▶ [What to do] Render the listing as a JSON list of strings, one string per line, starting with its first line and going on through the line with "(x=218, y=560)". Omit blank lines.

— START OF Record list —

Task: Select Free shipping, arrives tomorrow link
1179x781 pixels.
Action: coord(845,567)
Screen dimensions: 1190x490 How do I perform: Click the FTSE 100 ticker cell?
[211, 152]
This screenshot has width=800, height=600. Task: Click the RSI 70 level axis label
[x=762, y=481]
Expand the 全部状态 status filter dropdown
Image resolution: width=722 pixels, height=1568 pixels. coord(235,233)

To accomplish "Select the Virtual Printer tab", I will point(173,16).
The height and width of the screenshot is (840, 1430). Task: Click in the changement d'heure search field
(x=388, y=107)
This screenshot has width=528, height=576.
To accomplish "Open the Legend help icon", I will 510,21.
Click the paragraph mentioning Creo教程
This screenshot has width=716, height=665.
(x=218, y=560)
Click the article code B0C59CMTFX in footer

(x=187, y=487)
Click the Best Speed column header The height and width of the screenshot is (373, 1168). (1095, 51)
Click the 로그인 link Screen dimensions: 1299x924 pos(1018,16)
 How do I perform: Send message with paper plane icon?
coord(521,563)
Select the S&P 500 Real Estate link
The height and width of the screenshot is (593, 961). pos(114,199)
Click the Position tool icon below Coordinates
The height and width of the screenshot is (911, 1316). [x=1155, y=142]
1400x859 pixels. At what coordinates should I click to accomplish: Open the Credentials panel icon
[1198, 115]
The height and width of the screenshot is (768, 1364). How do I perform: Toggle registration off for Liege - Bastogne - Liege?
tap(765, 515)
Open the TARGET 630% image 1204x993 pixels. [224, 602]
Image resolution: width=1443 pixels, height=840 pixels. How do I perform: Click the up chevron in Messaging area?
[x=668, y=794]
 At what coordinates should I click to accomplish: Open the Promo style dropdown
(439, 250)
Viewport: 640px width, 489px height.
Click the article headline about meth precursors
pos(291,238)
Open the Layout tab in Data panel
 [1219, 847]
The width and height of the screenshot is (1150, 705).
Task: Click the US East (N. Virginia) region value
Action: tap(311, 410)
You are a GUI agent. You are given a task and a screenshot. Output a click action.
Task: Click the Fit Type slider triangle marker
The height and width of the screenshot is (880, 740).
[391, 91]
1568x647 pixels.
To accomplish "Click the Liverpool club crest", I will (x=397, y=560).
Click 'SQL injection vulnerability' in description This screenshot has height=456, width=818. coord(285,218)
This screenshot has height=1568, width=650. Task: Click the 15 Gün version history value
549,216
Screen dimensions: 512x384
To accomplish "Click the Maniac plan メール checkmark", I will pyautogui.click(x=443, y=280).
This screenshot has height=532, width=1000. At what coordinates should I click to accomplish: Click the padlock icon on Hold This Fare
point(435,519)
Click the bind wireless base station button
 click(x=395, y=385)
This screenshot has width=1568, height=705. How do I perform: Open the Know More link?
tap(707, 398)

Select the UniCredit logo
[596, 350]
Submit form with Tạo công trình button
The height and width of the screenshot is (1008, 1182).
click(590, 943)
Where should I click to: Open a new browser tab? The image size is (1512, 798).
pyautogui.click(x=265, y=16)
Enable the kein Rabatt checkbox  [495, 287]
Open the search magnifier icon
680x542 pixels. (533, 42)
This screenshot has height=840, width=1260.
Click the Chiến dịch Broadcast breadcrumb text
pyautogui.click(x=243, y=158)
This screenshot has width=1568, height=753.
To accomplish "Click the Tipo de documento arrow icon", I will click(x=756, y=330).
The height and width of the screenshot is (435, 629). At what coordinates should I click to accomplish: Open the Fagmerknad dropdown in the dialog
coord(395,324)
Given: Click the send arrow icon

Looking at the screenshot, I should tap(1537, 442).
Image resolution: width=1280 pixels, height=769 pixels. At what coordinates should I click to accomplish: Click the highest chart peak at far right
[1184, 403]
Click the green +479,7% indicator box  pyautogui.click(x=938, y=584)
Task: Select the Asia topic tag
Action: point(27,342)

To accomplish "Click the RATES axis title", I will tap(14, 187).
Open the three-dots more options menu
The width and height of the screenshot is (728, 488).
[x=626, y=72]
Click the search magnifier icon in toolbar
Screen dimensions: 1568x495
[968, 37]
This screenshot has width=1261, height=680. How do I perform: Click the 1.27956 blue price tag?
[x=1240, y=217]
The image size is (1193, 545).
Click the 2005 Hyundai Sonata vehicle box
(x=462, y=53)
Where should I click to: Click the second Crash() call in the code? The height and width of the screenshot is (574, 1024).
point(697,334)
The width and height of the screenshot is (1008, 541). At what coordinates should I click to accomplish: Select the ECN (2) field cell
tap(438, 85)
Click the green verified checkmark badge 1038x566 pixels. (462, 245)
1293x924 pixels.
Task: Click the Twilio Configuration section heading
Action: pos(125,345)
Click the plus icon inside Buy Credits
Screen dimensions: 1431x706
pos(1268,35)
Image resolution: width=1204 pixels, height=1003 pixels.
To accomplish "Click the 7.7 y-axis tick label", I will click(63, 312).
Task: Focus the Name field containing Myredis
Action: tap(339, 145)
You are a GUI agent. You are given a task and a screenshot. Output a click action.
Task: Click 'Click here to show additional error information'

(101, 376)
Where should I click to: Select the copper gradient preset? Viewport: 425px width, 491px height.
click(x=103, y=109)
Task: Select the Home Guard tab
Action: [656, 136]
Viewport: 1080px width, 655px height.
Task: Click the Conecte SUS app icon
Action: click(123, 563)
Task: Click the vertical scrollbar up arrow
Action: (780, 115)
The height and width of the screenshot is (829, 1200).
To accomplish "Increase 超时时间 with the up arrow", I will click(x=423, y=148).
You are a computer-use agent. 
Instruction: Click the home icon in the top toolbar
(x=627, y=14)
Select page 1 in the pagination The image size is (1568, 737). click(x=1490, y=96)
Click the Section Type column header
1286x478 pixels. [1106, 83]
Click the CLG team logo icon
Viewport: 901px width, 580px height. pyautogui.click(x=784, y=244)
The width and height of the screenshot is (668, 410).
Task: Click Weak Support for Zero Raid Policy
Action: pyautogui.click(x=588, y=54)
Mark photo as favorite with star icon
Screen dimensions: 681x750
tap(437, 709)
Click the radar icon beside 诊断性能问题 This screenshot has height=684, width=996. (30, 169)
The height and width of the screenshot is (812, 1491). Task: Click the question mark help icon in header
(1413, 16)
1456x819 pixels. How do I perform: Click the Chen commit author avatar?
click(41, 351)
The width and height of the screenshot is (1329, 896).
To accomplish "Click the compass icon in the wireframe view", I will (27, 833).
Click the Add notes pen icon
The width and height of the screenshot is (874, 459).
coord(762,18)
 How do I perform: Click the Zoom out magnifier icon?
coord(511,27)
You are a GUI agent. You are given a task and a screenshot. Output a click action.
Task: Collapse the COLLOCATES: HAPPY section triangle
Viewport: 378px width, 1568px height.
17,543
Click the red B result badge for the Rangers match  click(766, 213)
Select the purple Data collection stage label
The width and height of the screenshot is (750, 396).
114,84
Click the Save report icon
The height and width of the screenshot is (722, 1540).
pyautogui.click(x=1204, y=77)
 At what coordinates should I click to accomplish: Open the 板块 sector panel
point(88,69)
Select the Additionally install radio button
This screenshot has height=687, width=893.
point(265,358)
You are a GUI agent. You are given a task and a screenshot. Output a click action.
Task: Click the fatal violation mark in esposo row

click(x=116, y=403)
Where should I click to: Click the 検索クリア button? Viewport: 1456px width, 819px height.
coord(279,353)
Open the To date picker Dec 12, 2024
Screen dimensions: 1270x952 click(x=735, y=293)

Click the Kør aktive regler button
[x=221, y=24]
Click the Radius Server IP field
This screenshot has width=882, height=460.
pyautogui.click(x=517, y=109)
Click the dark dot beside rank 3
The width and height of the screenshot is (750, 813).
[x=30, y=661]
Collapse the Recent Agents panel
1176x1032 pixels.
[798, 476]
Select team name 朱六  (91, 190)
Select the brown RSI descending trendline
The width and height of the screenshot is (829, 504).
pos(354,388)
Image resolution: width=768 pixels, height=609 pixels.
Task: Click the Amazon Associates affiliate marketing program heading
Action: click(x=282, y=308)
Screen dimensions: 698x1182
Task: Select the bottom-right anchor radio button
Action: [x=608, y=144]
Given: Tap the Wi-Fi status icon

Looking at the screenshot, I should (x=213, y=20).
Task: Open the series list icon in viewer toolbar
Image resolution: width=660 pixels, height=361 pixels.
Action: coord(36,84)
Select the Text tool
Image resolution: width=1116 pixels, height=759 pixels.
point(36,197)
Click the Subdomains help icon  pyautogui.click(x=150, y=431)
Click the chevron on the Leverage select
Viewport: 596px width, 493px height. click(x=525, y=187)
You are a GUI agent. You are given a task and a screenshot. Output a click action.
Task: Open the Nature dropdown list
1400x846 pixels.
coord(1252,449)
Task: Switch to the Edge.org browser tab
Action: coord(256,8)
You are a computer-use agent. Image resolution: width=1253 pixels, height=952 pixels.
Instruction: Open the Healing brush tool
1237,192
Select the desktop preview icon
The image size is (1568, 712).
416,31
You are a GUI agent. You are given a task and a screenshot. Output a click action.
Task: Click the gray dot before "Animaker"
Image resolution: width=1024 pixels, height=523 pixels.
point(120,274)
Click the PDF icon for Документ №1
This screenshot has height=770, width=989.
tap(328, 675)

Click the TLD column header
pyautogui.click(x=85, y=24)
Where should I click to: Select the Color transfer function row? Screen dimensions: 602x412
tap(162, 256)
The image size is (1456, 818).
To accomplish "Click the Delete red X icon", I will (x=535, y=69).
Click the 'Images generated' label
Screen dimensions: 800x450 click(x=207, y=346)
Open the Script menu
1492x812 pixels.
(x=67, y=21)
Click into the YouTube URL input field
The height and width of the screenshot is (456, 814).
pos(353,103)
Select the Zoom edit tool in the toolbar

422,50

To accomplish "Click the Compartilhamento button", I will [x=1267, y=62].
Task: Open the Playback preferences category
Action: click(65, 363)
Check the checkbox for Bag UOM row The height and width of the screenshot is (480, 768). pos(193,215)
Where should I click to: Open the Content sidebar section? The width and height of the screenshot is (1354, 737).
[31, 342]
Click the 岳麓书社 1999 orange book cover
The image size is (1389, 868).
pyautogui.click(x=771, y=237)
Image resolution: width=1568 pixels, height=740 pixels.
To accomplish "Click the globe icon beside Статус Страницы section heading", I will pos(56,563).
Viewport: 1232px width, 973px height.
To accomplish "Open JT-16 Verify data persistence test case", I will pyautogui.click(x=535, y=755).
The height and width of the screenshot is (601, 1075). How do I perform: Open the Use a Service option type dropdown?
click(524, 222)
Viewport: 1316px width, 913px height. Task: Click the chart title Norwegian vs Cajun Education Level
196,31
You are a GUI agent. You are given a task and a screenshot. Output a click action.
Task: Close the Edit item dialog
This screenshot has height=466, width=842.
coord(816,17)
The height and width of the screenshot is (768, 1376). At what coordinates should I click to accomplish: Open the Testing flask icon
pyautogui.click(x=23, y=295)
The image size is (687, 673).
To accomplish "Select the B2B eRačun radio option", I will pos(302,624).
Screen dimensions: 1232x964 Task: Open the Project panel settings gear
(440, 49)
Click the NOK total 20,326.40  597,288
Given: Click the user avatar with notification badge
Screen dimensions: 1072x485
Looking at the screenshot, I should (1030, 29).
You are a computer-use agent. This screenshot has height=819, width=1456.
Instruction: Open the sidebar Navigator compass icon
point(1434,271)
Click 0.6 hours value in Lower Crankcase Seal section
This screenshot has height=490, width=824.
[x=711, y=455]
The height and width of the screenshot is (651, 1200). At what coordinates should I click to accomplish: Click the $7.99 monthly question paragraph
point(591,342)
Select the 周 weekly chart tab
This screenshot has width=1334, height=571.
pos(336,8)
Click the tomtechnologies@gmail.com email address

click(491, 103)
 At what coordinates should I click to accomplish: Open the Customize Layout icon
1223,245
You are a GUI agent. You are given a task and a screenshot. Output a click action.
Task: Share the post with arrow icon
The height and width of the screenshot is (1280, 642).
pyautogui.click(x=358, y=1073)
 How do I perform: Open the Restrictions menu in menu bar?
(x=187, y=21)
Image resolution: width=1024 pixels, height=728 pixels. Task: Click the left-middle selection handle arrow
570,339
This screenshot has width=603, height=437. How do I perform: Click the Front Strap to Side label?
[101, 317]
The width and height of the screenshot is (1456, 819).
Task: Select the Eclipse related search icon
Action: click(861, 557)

— END OF Record list —

▶ [Response below]
[
  "Task: Select Free shipping, arrives tomorrow link",
  "1179x781 pixels.",
  "Action: coord(845,567)",
  "Screen dimensions: 1190x490 How do I perform: Click the FTSE 100 ticker cell?",
  "[211, 152]",
  "This screenshot has width=800, height=600. Task: Click the RSI 70 level axis label",
  "[x=762, y=481]",
  "Expand the 全部状态 status filter dropdown",
  "Image resolution: width=722 pixels, height=1568 pixels. coord(235,233)",
  "To accomplish \"Select the Virtual Printer tab\", I will point(173,16).",
  "The height and width of the screenshot is (840, 1430). Task: Click in the changement d'heure search field",
  "(x=388, y=107)",
  "This screenshot has width=528, height=576.",
  "To accomplish \"Open the Legend help icon\", I will 510,21.",
  "Click the paragraph mentioning Creo教程",
  "This screenshot has width=716, height=665.",
  "(x=218, y=560)"
]